Exercise passage →
++++++

Problem with Kafka KRaft 3.1.X

2022-09-01 Thread Paul Brebner
Hi all,

I've been attempting to benchmark Kafka KRaft version for an ApacheCon talk
and have identified 2 problems:

1 - it's still impossible to create large number of partitions/topics - I
can create more than the comparable Zookeeper version but still not
"millions" - this is with RF=1 (as anything higher needs huge clusters to
cope with the replication CPU overhead) only, and no load on the clusters
yet (i.e. purely a topic/partition creation experiment).

2 - eventually the topic/partition creation command causes the Kafka
process to fail - looks like a memory error -

java.lang.OutOfMemoryError: Metaspace
OpenJDK 64-Bit Server VM warning: INFO:
os::commit_memory(0x7f4f554f9000, 65536, 1) failed; error='Not enough
space' (errno=12)

or similar error

seems to happen consistently around 30,000+ partitions - this is on a test
EC2 instance with 32GB Ram, 500,000 file descriptors (increased from
default) and 64GB disk (plenty spare). I'm not an OS expert, but the kafka
process and the OS both seem to have plenty of RAM when this error occurs.

So there's 3 questions really: What's going wrong exactly? How to achieve
more partitions? And should the topic create command (just using the CLI at
present to create topics) really be capable of killing the Kafka instance,
or should it fail and throw an error, and the Kafka instance still continue
working...

++++++

Exercise data →
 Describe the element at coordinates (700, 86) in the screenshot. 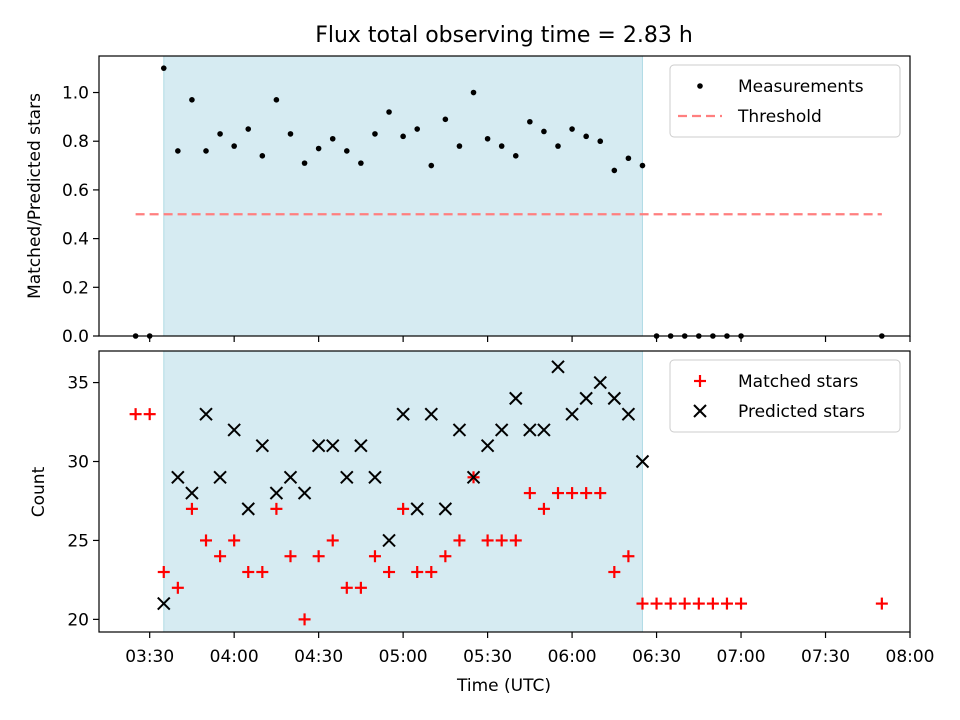

I see `legend-marker-dot` at that location.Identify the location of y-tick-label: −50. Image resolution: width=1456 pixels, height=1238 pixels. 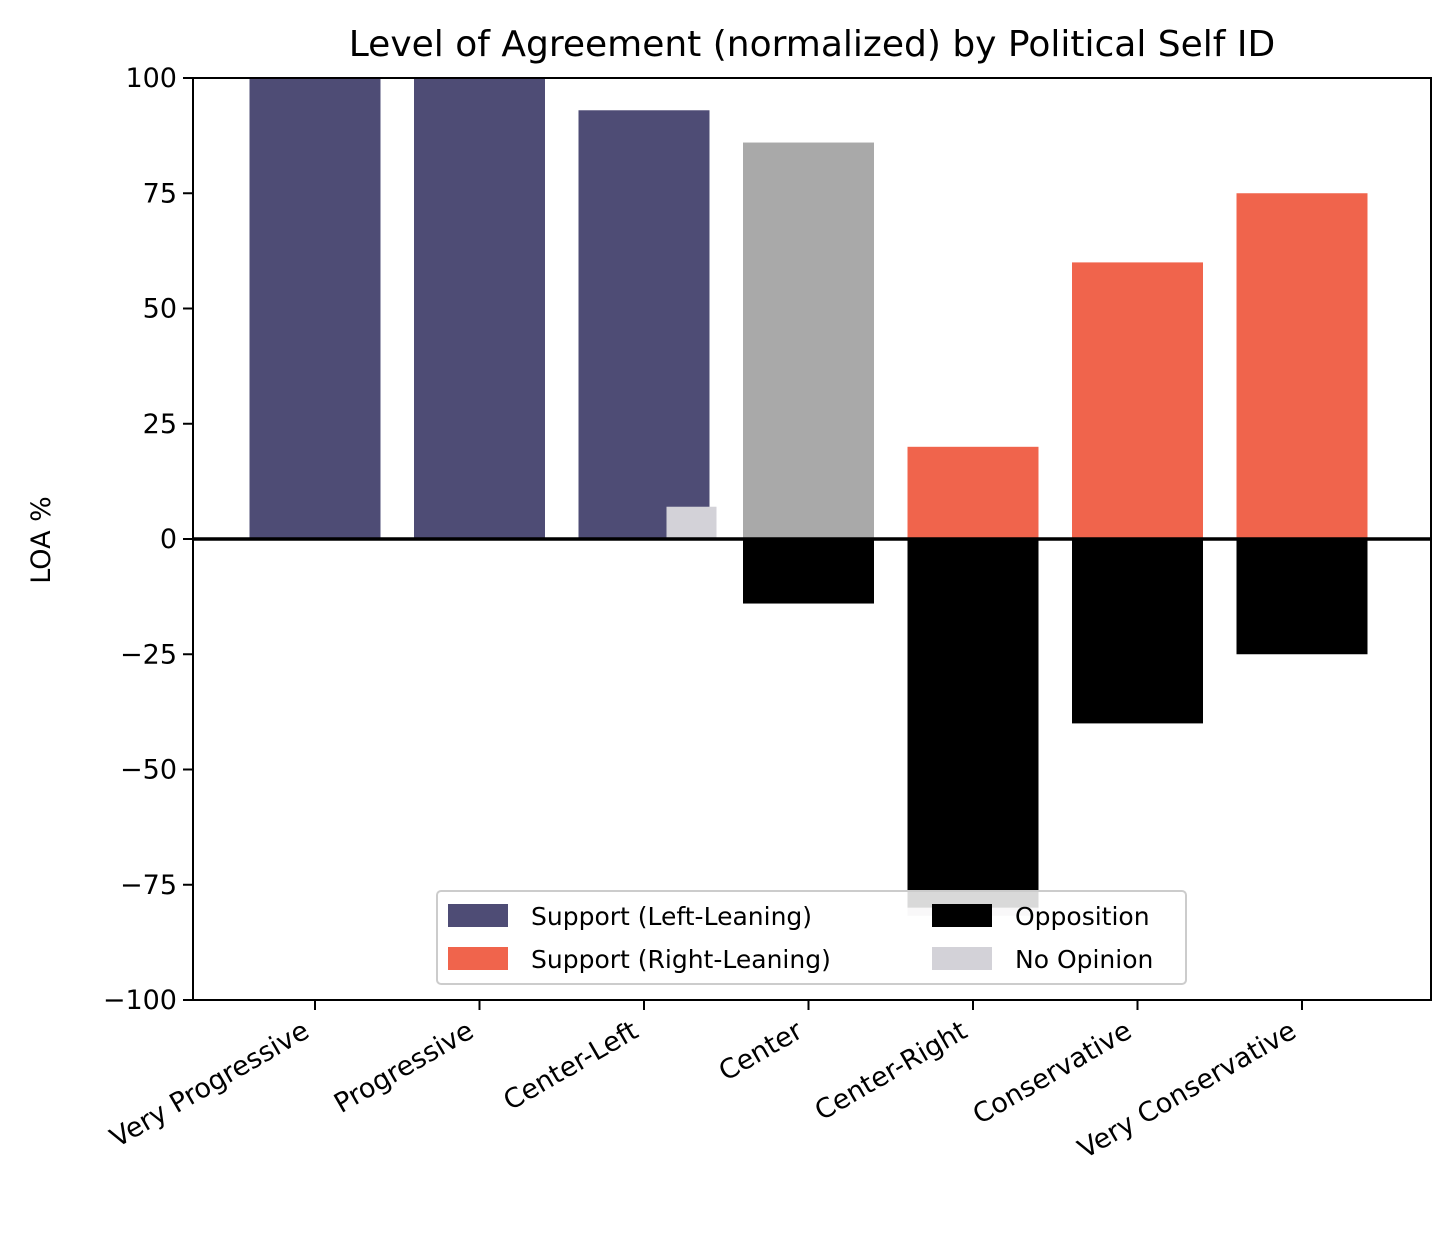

++++++

Questions →
1. In the Kafka KRaft thread, how much RAM does the test EC2 instance have?
2. Transcribe the part of the Kafka KRaft thread that begins at the words "I've been attempting" and stops after "topic/partition creation experiment).".

Replies →
1. 32GB

2.
I've been attempting to benchmark Kafka KRaft version for an ApacheCon talk
and have identified 2 problems:

1 - it's still impossible to create large number of partitions/topics - I
can create more than the comparable Zookeeper version but still not
"millions" - this is with RF=1 (as anything higher needs huge clusters to
cope with the replication CPU overhead) only, and no load on the clusters
yet (i.e. purely a topic/partition creation experiment).